What you should do
This exercise requires every record to be repeated exactly.

==== Extracted data

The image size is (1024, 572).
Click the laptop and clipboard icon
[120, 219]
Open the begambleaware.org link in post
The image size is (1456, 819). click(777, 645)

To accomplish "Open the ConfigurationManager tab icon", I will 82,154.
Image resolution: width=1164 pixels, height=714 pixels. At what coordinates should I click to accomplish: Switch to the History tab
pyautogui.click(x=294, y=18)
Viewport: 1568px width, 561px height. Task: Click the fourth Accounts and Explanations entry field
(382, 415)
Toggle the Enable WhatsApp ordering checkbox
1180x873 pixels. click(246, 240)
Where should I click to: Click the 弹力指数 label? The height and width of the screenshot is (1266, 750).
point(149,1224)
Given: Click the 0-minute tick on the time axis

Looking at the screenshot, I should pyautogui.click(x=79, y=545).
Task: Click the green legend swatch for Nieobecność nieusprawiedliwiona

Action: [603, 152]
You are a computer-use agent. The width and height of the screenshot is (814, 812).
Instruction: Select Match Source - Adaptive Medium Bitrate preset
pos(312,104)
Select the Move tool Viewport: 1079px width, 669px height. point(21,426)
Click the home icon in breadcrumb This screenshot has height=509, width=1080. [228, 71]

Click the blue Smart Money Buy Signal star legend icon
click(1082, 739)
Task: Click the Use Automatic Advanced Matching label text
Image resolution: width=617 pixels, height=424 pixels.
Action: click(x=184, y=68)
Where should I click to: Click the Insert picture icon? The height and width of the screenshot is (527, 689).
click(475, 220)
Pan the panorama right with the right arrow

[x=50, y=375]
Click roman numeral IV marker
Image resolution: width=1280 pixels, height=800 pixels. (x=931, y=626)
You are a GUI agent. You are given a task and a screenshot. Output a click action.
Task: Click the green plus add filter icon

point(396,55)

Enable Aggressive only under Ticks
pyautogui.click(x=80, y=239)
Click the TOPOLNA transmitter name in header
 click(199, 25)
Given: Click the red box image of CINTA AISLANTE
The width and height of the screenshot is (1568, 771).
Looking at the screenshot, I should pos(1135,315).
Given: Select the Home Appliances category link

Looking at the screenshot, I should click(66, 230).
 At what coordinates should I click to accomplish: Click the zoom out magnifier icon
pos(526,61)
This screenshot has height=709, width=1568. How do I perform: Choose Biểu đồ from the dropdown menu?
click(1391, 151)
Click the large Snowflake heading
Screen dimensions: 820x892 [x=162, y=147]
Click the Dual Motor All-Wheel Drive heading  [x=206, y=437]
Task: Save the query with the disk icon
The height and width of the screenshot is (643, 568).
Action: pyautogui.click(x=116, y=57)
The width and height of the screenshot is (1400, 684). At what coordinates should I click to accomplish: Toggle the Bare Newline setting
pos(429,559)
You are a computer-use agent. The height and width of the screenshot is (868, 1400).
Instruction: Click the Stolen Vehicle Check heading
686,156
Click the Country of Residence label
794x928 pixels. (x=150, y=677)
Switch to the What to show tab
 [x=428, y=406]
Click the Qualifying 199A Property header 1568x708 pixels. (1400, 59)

========

Response to this task
The image size is (1024, 572).
Click the laptop and clipboard icon
[120, 219]
Open the begambleaware.org link in post
The image size is (1456, 819). click(777, 645)

To accomplish "Open the ConfigurationManager tab icon", I will 82,154.
Image resolution: width=1164 pixels, height=714 pixels. At what coordinates should I click to accomplish: Switch to the History tab
pyautogui.click(x=294, y=18)
Viewport: 1568px width, 561px height. Task: Click the fourth Accounts and Explanations entry field
(382, 415)
Toggle the Enable WhatsApp ordering checkbox
1180x873 pixels. click(246, 240)
Where should I click to: Click the 弹力指数 label? The height and width of the screenshot is (1266, 750).
point(149,1224)
Given: Click the 0-minute tick on the time axis

Looking at the screenshot, I should pyautogui.click(x=79, y=545).
Task: Click the green legend swatch for Nieobecność nieusprawiedliwiona

Action: [603, 152]
You are a computer-use agent. The width and height of the screenshot is (814, 812).
Instruction: Select Match Source - Adaptive Medium Bitrate preset
pos(312,104)
Select the Move tool Viewport: 1079px width, 669px height. point(21,426)
Click the home icon in breadcrumb This screenshot has height=509, width=1080. [228, 71]

Click the blue Smart Money Buy Signal star legend icon
click(1082, 739)
Task: Click the Use Automatic Advanced Matching label text
Image resolution: width=617 pixels, height=424 pixels.
Action: click(x=184, y=68)
Where should I click to: Click the Insert picture icon? The height and width of the screenshot is (527, 689).
click(475, 220)
Pan the panorama right with the right arrow

[x=50, y=375]
Click roman numeral IV marker
Image resolution: width=1280 pixels, height=800 pixels. (x=931, y=626)
You are a GUI agent. You are given a task and a screenshot. Output a click action.
Task: Click the green plus add filter icon

point(396,55)

Enable Aggressive only under Ticks
pyautogui.click(x=80, y=239)
Click the TOPOLNA transmitter name in header
 click(199, 25)
Given: Click the red box image of CINTA AISLANTE
The width and height of the screenshot is (1568, 771).
Looking at the screenshot, I should pos(1135,315).
Given: Select the Home Appliances category link

Looking at the screenshot, I should click(66, 230).
 At what coordinates should I click to accomplish: Click the zoom out magnifier icon
pos(526,61)
This screenshot has height=709, width=1568. How do I perform: Choose Biểu đồ from the dropdown menu?
click(1391, 151)
Click the large Snowflake heading
Screen dimensions: 820x892 [x=162, y=147]
Click the Dual Motor All-Wheel Drive heading  [x=206, y=437]
Task: Save the query with the disk icon
The height and width of the screenshot is (643, 568).
Action: pyautogui.click(x=116, y=57)
The width and height of the screenshot is (1400, 684). At what coordinates should I click to accomplish: Toggle the Bare Newline setting
pos(429,559)
You are a computer-use agent. The height and width of the screenshot is (868, 1400).
Instruction: Click the Stolen Vehicle Check heading
686,156
Click the Country of Residence label
794x928 pixels. (x=150, y=677)
Switch to the What to show tab
 [x=428, y=406]
Click the Qualifying 199A Property header 1568x708 pixels. (1400, 59)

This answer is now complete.